[Excerpted records]

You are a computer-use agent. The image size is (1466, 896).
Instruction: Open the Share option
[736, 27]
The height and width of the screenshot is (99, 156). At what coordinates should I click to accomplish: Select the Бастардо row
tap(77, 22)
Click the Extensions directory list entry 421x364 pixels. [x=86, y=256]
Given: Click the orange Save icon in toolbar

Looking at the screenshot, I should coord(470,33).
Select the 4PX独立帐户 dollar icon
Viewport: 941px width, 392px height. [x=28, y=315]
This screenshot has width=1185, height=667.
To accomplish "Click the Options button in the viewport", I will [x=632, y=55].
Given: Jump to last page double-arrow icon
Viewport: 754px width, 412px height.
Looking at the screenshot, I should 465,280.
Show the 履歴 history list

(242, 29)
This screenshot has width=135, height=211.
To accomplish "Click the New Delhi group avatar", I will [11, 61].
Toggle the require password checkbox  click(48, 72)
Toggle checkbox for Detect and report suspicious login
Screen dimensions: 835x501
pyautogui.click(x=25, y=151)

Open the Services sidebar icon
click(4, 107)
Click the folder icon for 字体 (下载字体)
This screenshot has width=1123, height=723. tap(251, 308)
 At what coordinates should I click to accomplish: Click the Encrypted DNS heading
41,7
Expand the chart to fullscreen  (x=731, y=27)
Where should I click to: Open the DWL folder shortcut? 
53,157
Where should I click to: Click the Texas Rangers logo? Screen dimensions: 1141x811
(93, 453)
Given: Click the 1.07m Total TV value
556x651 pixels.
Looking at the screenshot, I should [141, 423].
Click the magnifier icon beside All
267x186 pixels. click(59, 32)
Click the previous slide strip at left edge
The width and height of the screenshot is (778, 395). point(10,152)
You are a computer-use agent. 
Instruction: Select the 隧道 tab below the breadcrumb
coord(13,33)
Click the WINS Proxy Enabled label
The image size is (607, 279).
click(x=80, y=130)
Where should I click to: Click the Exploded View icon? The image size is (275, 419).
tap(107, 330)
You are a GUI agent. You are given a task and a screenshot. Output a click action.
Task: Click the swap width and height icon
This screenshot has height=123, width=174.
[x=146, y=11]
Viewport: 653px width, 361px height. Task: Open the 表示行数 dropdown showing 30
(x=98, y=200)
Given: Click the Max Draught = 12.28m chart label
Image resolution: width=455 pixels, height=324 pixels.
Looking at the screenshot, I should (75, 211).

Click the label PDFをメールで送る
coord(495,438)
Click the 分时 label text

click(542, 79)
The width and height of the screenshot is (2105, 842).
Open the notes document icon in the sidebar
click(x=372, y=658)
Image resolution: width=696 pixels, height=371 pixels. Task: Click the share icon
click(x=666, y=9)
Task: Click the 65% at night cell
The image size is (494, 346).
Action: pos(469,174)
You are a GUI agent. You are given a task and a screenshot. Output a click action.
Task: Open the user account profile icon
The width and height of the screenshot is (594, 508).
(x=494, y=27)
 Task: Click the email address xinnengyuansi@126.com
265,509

[/Excerpted records]

Problem requirements:
Write out exactly the lines starting with the one that holds "Click the previous slide strip at left edge" and running through the last line above.

Worked solution:
Click the previous slide strip at left edge
The width and height of the screenshot is (778, 395). point(10,152)
You are a computer-use agent. 
Instruction: Select the 隧道 tab below the breadcrumb
coord(13,33)
Click the WINS Proxy Enabled label
The image size is (607, 279).
click(x=80, y=130)
Where should I click to: Click the Exploded View icon? The image size is (275, 419).
tap(107, 330)
You are a GUI agent. You are given a task and a screenshot. Output a click action.
Task: Click the swap width and height icon
This screenshot has height=123, width=174.
[x=146, y=11]
Viewport: 653px width, 361px height. Task: Open the 表示行数 dropdown showing 30
(x=98, y=200)
Given: Click the Max Draught = 12.28m chart label
Image resolution: width=455 pixels, height=324 pixels.
Looking at the screenshot, I should (75, 211).

Click the label PDFをメールで送る
coord(495,438)
Click the 分时 label text

click(542, 79)
The width and height of the screenshot is (2105, 842).
Open the notes document icon in the sidebar
click(x=372, y=658)
Image resolution: width=696 pixels, height=371 pixels. Task: Click the share icon
click(x=666, y=9)
Task: Click the 65% at night cell
The image size is (494, 346).
Action: pos(469,174)
You are a GUI agent. You are given a task and a screenshot. Output a click action.
Task: Open the user account profile icon
The width and height of the screenshot is (594, 508).
(x=494, y=27)
 Task: Click the email address xinnengyuansi@126.com
265,509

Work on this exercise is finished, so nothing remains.